◆ Text provided ◆
Had trouble finding a therapist who takes insurance? You’re not alone.
How about inpatient therapy for bipolar disorder or PTSD? Or a clinic for substance use disorder? Using insurance at any of these places can be a challenge.
An analysis by health care consulting company Milliman of medical claims records from major insurers covering nearly 42 million people found that Americans are four to six times more likely to use out-of-network mental health care than medical care. And when in-network care is found, insurance companies reimburse mental health professionals less than primary or specialty care providers for comparable services.
In 2015, for every $1 insurance companies reimbursed primary care doctors, they reimbursed mental health professionals only around 83 cents. Even when treating the exact same condition, like depression.
“Even when they were using the same code, and treating the same mental health diagnosis, they still paid the psychiatrists about twenty percent less than the medical side,” said Henry Harbin, adviser to to the Parity Implementation Coalition and former CEO of Magellan Health Services.
The widespread practice has created an unequal system that could create disincentives for mental health providers to accept insurance, even as the U.S. grapples with its highest rate of suicide and overdose deaths in over a decade.
Here’s what you need to know:
1) A law to increase access to care
In 2008, Congress passed a landmark mental health parity law. The goal of the law was to increase people’s access to mental health and substance abuse treatment by forbidding insurance companies from creating barriers to services that wouldn’t be there for other health care providers.
For example, there couldn’t be visit limits or payment caps for treating depression or addiction that wouldn’t be there when treating a broken foot or a skin condition. The idea was that more insurance coverage would mean fewer barriers for people seeking care.
But 10 years since the law’s implementation, access still isn’t equal.
“Unfortunately we’ve seen a lot of lack of progress, a lot of noncompliance from the insurers and, in many cases, not enough enforcement by state or federal regulators,” Harbin said.

Stored records:

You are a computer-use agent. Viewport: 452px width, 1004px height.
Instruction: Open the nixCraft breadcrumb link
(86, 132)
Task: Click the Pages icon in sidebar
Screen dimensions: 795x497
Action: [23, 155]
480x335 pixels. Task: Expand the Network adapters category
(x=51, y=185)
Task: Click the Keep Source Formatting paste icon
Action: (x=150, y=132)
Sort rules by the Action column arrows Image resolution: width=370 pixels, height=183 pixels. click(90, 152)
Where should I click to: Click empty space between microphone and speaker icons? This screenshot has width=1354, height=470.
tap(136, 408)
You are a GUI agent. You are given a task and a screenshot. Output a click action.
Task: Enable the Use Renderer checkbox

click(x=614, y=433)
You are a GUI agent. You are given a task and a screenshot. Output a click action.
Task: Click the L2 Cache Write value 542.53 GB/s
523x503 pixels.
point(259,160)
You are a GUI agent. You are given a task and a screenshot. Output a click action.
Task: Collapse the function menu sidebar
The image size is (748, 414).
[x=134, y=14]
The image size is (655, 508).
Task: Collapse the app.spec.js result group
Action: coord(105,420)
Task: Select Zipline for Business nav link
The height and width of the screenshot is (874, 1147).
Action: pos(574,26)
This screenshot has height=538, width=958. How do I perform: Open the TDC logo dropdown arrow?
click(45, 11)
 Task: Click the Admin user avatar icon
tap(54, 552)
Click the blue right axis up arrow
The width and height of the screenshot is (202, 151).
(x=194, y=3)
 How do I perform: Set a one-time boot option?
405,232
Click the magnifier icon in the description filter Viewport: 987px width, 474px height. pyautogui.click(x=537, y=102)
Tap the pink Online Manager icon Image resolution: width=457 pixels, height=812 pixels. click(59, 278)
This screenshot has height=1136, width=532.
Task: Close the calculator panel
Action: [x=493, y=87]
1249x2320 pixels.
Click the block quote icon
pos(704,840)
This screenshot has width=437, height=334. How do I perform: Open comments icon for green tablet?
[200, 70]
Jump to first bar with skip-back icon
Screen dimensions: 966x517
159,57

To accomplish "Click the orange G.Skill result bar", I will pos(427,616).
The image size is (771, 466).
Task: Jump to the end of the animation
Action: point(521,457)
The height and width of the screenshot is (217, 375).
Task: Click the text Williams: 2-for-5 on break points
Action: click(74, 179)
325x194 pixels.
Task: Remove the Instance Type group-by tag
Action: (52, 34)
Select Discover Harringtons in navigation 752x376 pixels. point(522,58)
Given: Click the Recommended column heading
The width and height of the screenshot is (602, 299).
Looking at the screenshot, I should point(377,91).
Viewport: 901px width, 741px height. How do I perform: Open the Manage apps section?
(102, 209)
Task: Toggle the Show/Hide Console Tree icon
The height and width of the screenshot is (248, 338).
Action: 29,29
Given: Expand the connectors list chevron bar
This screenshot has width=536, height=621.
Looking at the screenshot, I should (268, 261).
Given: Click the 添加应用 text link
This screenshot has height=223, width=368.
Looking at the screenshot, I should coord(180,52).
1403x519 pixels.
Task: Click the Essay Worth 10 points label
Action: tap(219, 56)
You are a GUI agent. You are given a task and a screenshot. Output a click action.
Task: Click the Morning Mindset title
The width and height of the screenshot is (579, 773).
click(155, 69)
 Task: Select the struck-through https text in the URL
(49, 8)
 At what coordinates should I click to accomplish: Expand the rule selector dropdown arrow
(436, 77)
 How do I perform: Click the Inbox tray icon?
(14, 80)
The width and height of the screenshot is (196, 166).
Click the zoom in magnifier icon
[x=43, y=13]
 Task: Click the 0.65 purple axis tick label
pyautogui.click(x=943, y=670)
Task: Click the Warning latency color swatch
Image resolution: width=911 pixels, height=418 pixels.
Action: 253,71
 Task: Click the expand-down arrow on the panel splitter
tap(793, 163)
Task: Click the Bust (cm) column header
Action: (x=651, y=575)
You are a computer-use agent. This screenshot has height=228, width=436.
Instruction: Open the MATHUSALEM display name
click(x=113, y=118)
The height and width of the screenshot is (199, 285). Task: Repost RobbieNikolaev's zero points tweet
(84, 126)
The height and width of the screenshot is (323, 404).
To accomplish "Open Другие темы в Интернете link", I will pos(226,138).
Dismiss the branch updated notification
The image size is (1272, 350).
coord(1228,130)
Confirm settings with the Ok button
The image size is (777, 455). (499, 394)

◆ Problem 1 ◆
Could you copy the article on mental health insurance coverage word for word, from "In 2015, for" to "condition, like depression."?
◆ Problem 2 ◆
Which organizations are named in the article on mental health insurance coverage? List every one.
◆ Problem 3 ◆
Can you continue the article on mental health insurance coverage from where it stops?

◆ Reply 1 ◆
In 2015, for every $1 insurance companies reimbursed primary care doctors, they reimbursed mental health professionals only around 83 cents. Even when treating the exact same condition, like depression.

◆ Reply 2 ◆
Milliman, the Parity Implementation Coalition, Magellan Health Services, Congress

◆ Reply 3 ◆
2) Mental health providers are less likely to accept insurance
Let’s look at the issue of access.
“We’ve seen a real shortfall in the insurance companies ability or willingness to reach out to the mental health providers, to make sure they’re a network so that people have easy access,” Harbin said.
About 55 percent of psychiatrists take insurance, according to a 2014 study published in the The Journal of the American Medical Association. The average for all health care professionals is around 89 percent.
So why the lower insurance acceptance rate?
“In part because they’re paid less for the same services,” Harbin said.
3) Unequal reimbursements and disincentives
The Milliman study also examined differences in reimbursement rates for psychiatrists, psychologists and social workers, compared to surgical, primary care and specialist providers.
In almost half of U.S. states, reimbursement payments were 30 to 70 percent higher to non-mental health care doctors compared to mental health specialists.
Across the country, higher rates are paid to non-mental health care doctors than to psychiatrists, even for patients whose primary diagnosis is a mental health condition.
4) Wait, what about that law?
More specifically, who’s supposed to enforce it?
The 2008 mental health parity law says the Department of Labor has jurisdiction over private group health plans and the Department of Health and Human Services has jurisdiction over public sector group health plans.
The two departments are expected to release new guidelines on the law in early 2018.
Harbin says enforcement should go a step farther, especially as the country grapples with a suicide and opioid epidemic.
“These insurance companies are acting on behalf of employers that hired them, so both employers and the insurance companies are liable for compliance with the parity law,” Harbin said. “Employers themselves [should] get an independent audit of their insurers activities to make sure they are compliant with the parity law, because it’s the employer’s workforce that are going to be suffering.”